If we looked deeply at Putin’s life, we might feel more “tenderness” for (ie interest in) him. It might even make us more effective in working against him, insight always being an advantage.
It is a great question and, honestly, I’m not sure—it may be that writing about people at that end of the spectrum might not be the best choice—if fiction works to tenderise people, we wouldn’t want to write in such a way that underestimates or blurs the evil tendencies of a person like that. But I believe Tolstoy could do it. It’s sometimes enough to just dramatise someone—for example, in the first part of the short story ‘Master and Man,’ the character is horrible—selfish and rude to Nikita.
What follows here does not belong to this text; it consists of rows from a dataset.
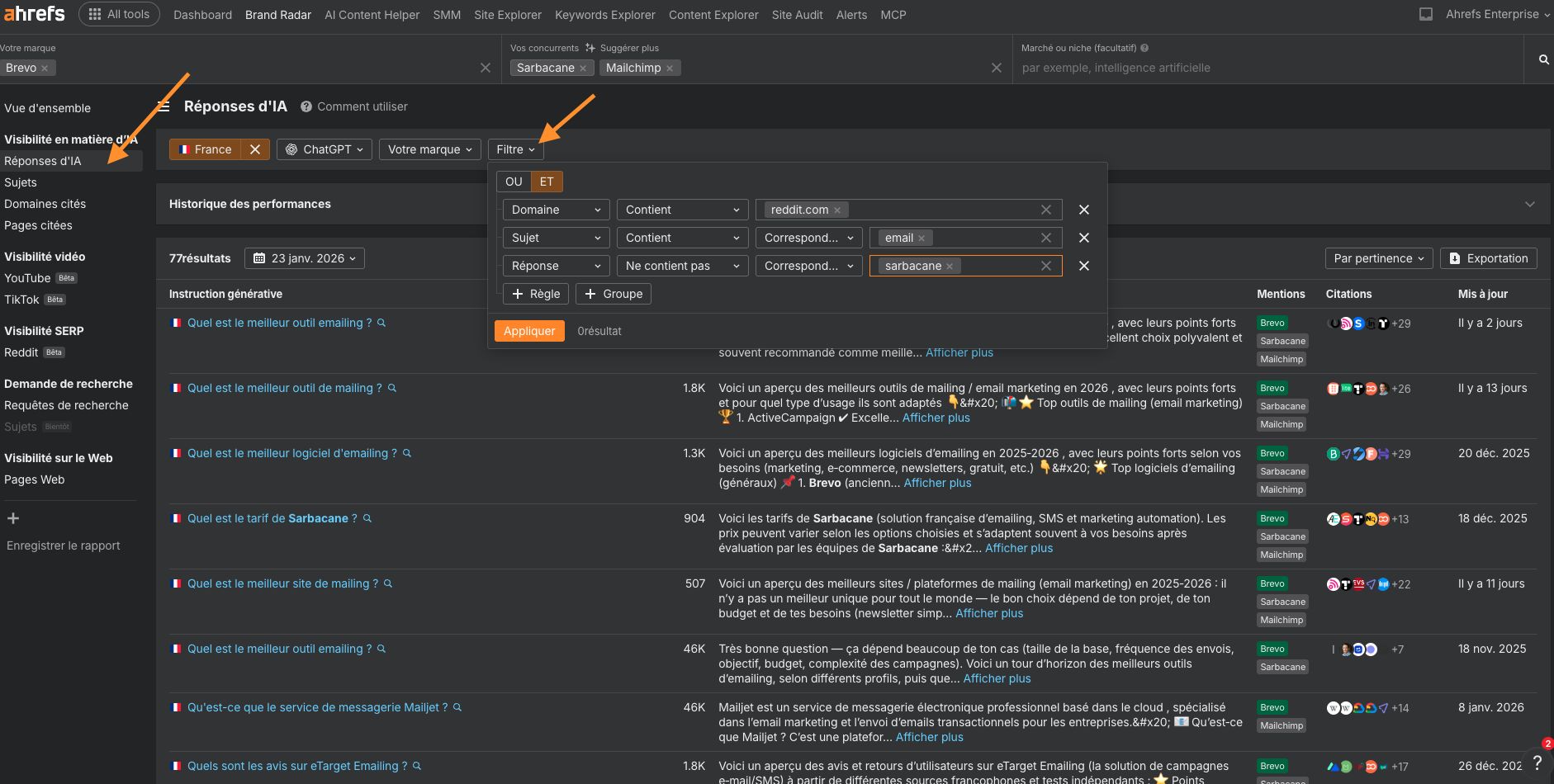
Task: Open Keywords Explorer from the top menu
Action: [605, 14]
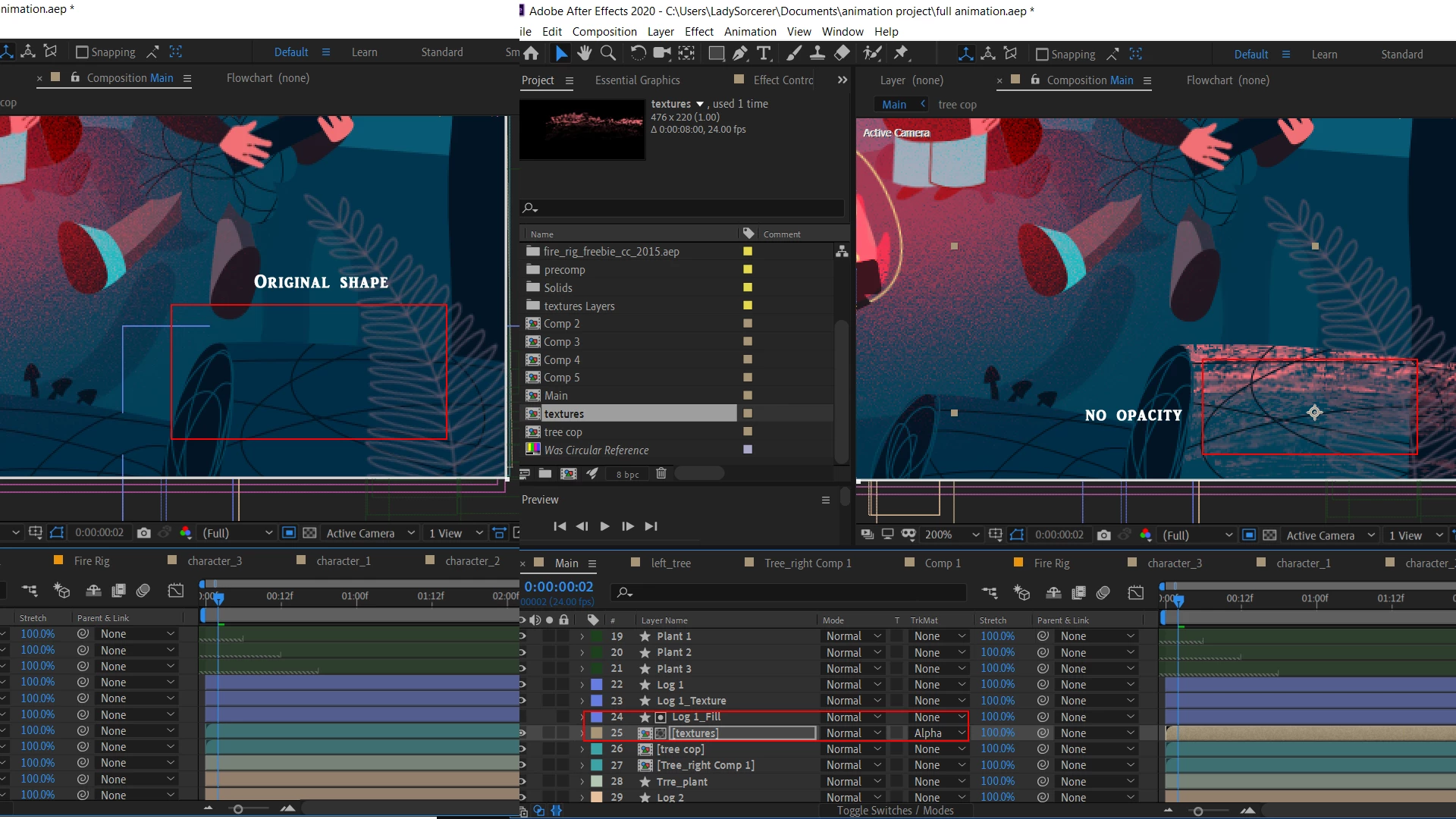Viewport: 1456px width, 819px height.
Task: Select the Hand tool in toolbar
Action: click(584, 53)
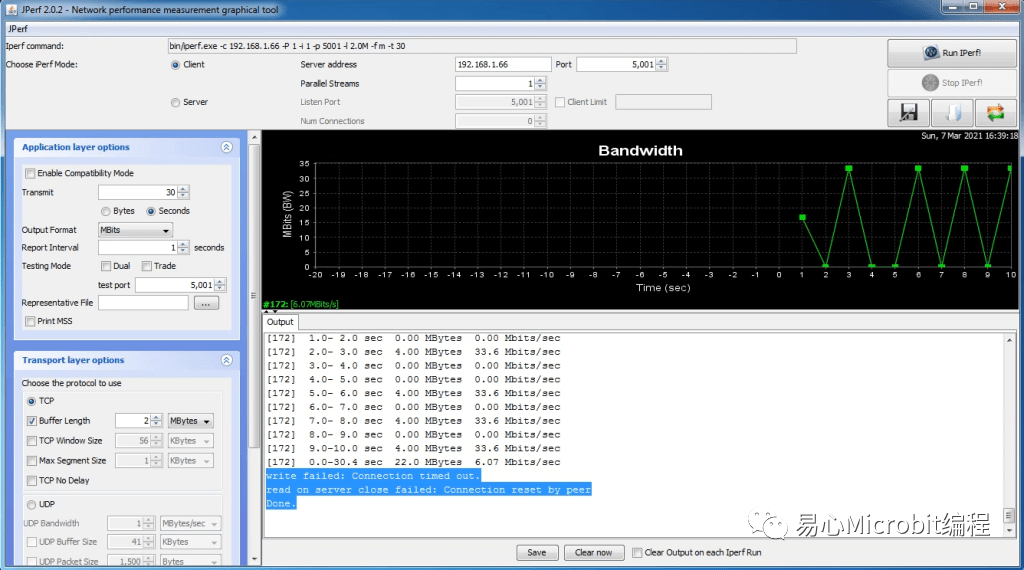1024x570 pixels.
Task: Click the Representative File browse button
Action: pos(206,303)
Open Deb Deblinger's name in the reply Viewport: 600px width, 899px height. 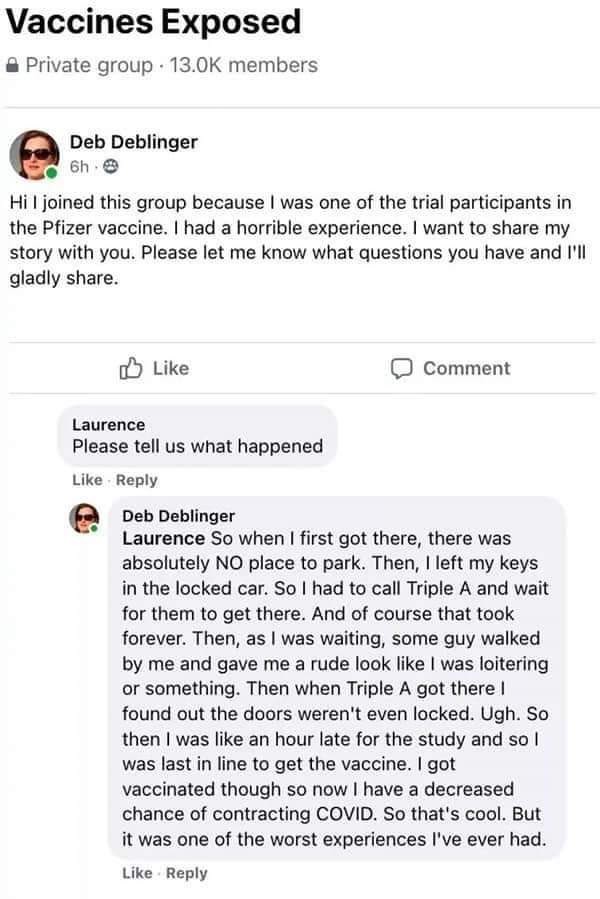pyautogui.click(x=178, y=516)
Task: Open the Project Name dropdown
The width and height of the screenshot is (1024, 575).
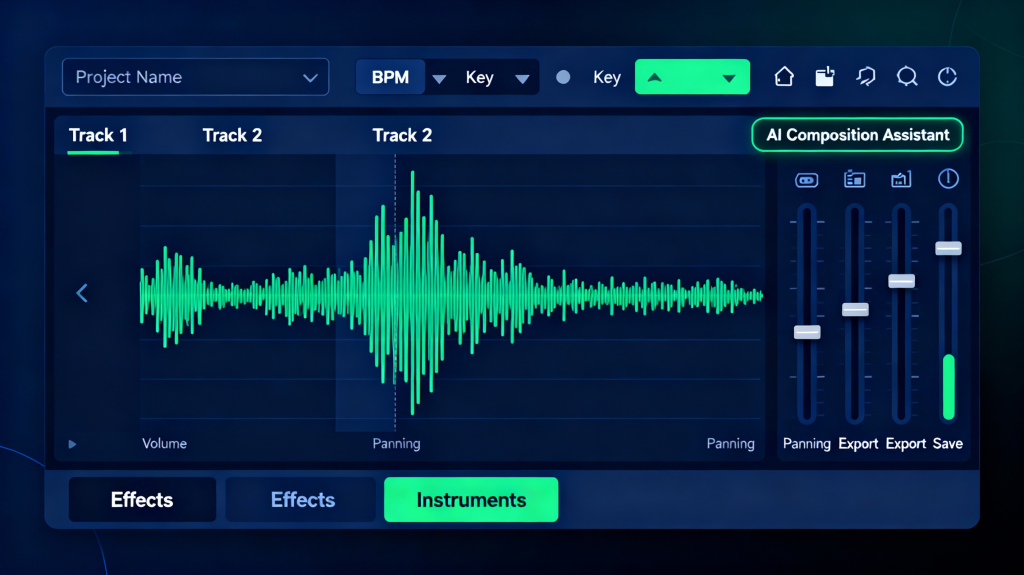Action: click(x=195, y=77)
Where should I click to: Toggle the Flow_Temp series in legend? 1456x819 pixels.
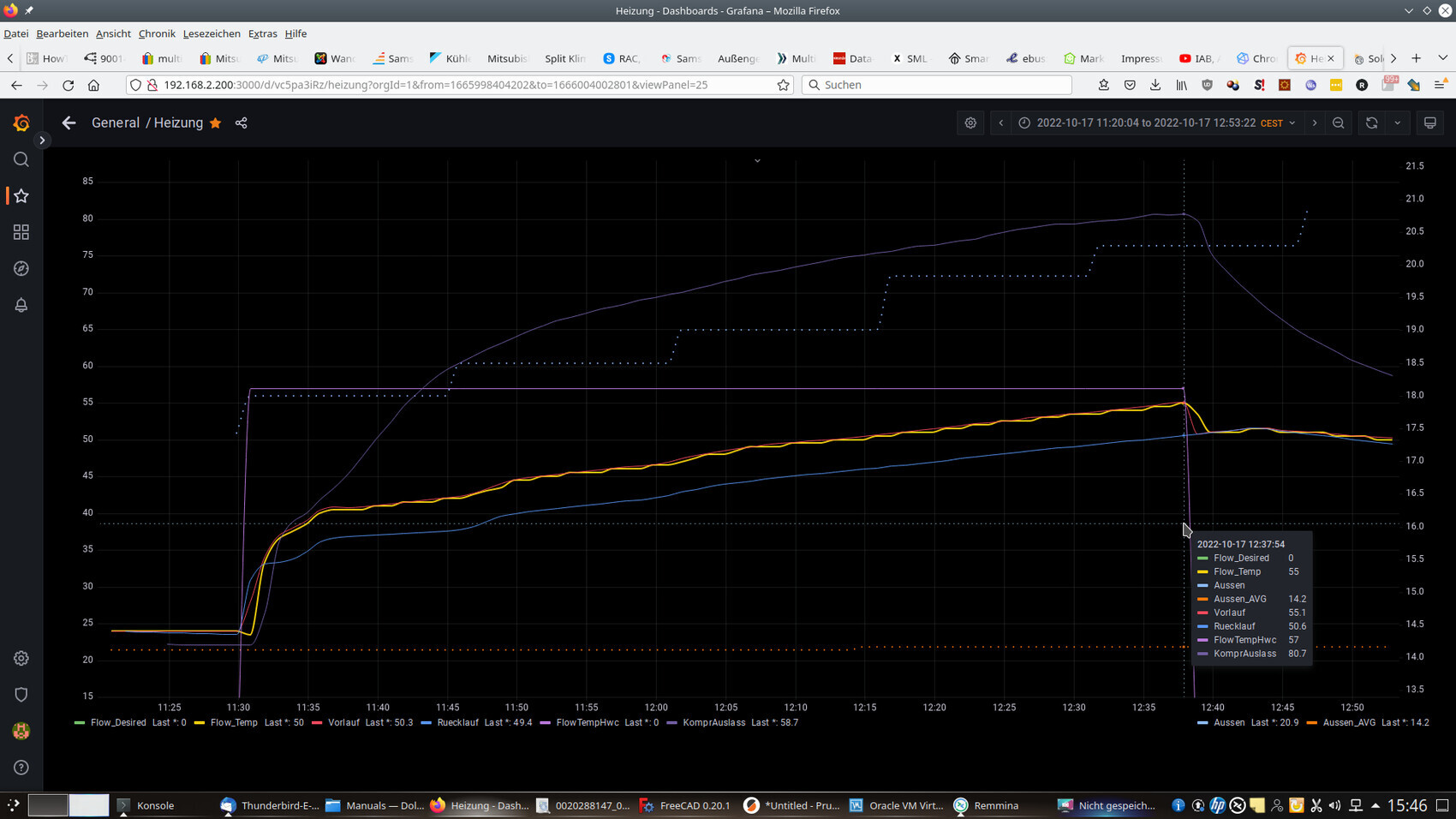(233, 723)
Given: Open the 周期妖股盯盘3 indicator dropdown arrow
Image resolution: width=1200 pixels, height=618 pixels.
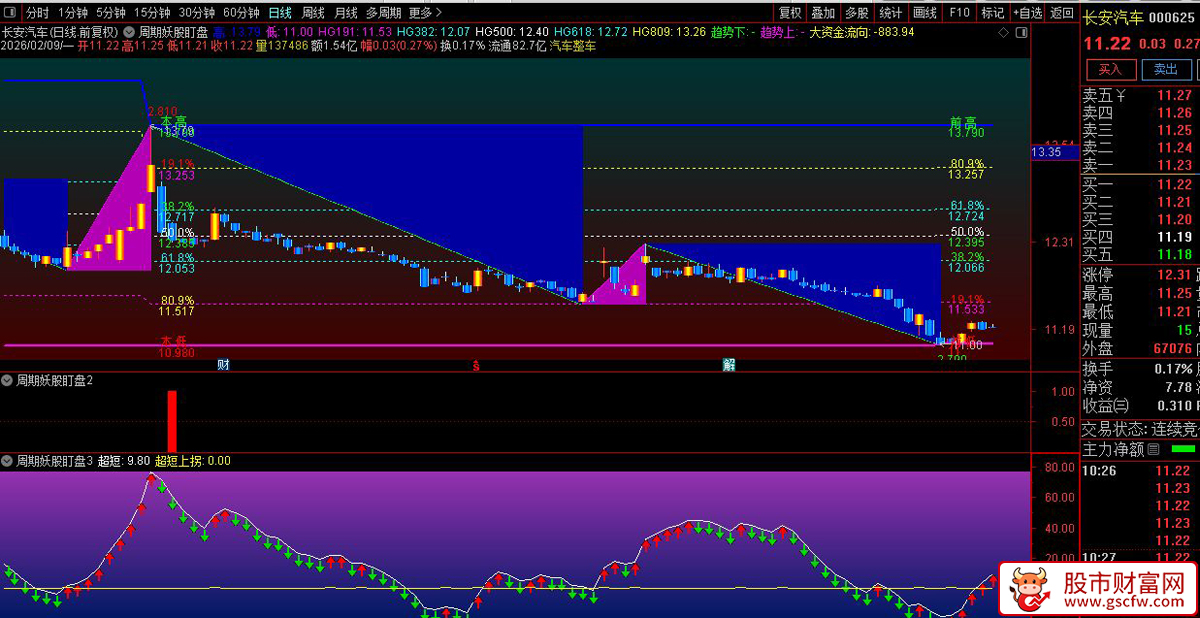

Tolstoy just shows that, and we believe it.
In my own small way, I tried to write about a dictator in ‘The Brief and Frightening Reign of Phil.’ [A novella that examines the human tendency to see the world only in binaries.] It is a question that I’m thinking about a lot these days.
In A Swim in the Pond, you pore over each story over and over again. Do you study your own work in similar depth? Wouldn’t it be stressful to think of a Russian Saunders studying your work with equal studiousness in a hundred years?
Yes, very stressful. 🙂 My thought is that if we analyse closely like that, some sort of wisdom gets taken into what we might call our “artistic bodies”. Then, when we work, we will find ourselves drawing on this knowledge without even realising it. So it’s not the case that, while working, we think, “Oh, I’ll use that technique from Chekhov.” Rather, it has become part of us—it becomes part of the aesthetic platform that we are always standing on, if that makes sense… So, in my work, I am always trying to escalate, be efficient etc, it’s an internalised part of the process, from reading and studying so many stories over the years.
What is the biggest lesson your students have taught you over the years?
That talent is eternal—every generation has freshness and wisdom. The tendency for an old(er) person might be to think, you know, “Everything was better in the old days.” But teaching makes one realise that everything is wonderful right now—human beings are always interesting and sweet and seeking. So—it’s a kind of Fountain of Youth. For which (bonus!) I get paid!
Thank you so much for taking the time to type out your answers.
I think I am more precise in writing. In speech I tend to meander. I have quite the “monkey mind” and I can’t quite keep up with it, when talking, so I tend to skip around. The act of typing enacts a certain discipline, I think. But even in my fiction I am trying to make things sound natural and off-the-cuff, which, of course, takes a lot of time, revision, iteration and all of that. I love the idea that writing can help us access a deeper part of ourselves—the part that, in real life, the rapid passing of time renders inaccessible.